Delly was too busy to hear her.

Norma was yelling now, things like “calling the police” and “jail time.” She was so loud RB heard her through the glass.

“Delly,” he told his sister, “you'd better look.”

So she did.

But by then Norma was shooting out the door of the IGA, like she'd been blasted out of a bazooka herself. “Delly Pattison,” she shouted, “I'm taking you to Verena!”

Delly heard that. “RB,” she yelled. “Run!”

The three of them raced down the walk, with Norma howling, “Stop those Pattisons!”

Suddenly the air was filled with a strange song. It was metal squeaking and something creaking, rubber thumping, and something else bumping. It was coming straight at them.

They all stopped running and turned to it.

That's when Delly got the tingle, bigger and stronger than ever.

“My surpresent,” she breathed.

F
ive minutes before, the green Impala with the trailer behind it had turned off the highway onto River Bluffs Road.
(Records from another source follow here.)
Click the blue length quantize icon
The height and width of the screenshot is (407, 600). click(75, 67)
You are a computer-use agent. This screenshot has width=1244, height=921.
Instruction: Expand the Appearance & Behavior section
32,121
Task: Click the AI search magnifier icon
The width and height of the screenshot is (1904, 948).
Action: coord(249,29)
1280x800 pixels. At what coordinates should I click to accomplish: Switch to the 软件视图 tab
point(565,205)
The car's brakes squeaked every time they got tapped. One wheel whump, whumped as it went around. Wind got into the trailer and made a wailing whistle as it passed through. On their own, each of those sounds might rub an ear raw. But together, they made a song, a sad song of things gone wrong and barely hanging on.
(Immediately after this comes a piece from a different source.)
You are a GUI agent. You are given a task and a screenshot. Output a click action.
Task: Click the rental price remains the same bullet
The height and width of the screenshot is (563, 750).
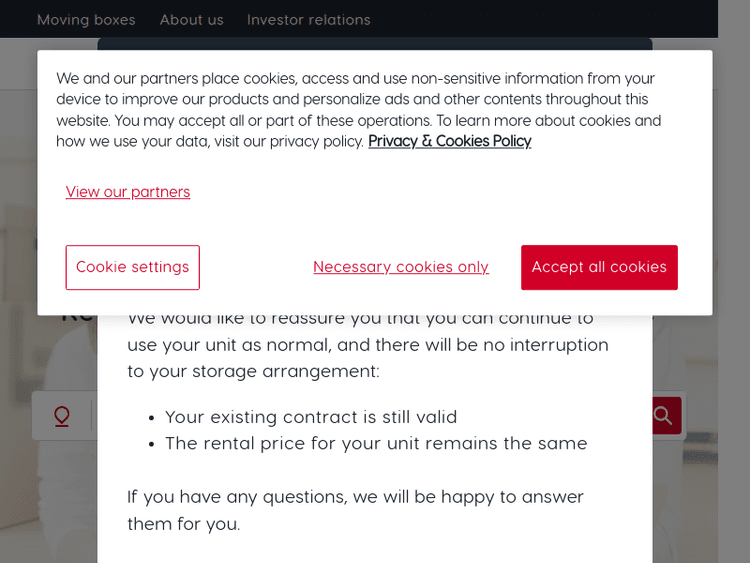pyautogui.click(x=376, y=443)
The green Impala with the trailer behind it squeaked and whumped into town. It passed the Dettbarns, yelling, “Mouse for sale!” and silenced them with the song. It screeched by the park, and the kids on the basketball court quit playing. Finally, the green Impala with the trailer behind it squealed toward the stop by the IGA.
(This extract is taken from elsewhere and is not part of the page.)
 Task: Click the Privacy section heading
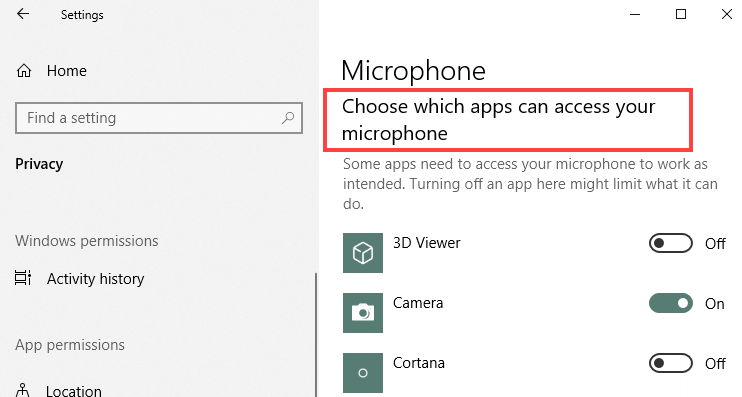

By the time Delly saw it, she was tingling to her toes. It was the surpresent coming at her so loud she couldn't miss it.

She forgot about Norma. She walked to the curb and waited. “I was worried,” she whispered, “but you're here.”

She closed her eyes. “Better than ten pans of brownies,” she told herself. “Better than a new sister to replace Galveston.” She could tell by the tingle.

She felt the heat of the car beside her. She opened her eyes and gazed into the green Impala.

“It's . . . ,” she exclaimed as she searched the front seat. “It's . . . ,” she said, scanning the back. Then she muttered, “What the glub?”

The back of the car was empty. Up front, a man was driving. And in the seat nearest to Delly was a boy, a pale, skinny one with short hair. He was hunched over, wearing a too-big T-shirt.

“It's nothing?” she mumbled.

The tingling was so strong, though, it was shaking her. “You got to be here somewhere,” she insisted.

She searched again.

But there was nothing close to a surpresent in that car. There was nothing that said, “See, Delly? After all the trouble, here's something good. There's still hope for you.”

She felt her hope leaving her. “No,” she rasped.

The “no” joined the rumble of the car so no one heard it.

Except the boy. He glanced over at her.

After, Delly only remembered his eyes. They were blue like ice, with sad stories frozen inside. They made her shiver.

The boy turned away. Then the green Impala with the trailer behind it whumped and whistled through the stop, over the bridge, and out the River Road.

Delly stood at the curb, blinking. Every time she closed her eyes, she saw the boy's blue ones.

“Delly.” RB tugged on her.

“Huh.”

“You ready to go? 'Cause here comes Norma.”

With the song gone, Norma was blasting off again. “You stay right there!” she shouted.

“Run!” Delly yelled.

They sprinted full speed, no-stops all the way home. They dashed to Delly's room and dove behind the bed.

“Del?” RB asked, still gulping air.

“Huh.”

“Was that your surpresent?”

It took her a second to answer. “No,” she told him. Then she hollered so the world would know it, “That was not my surpresent!”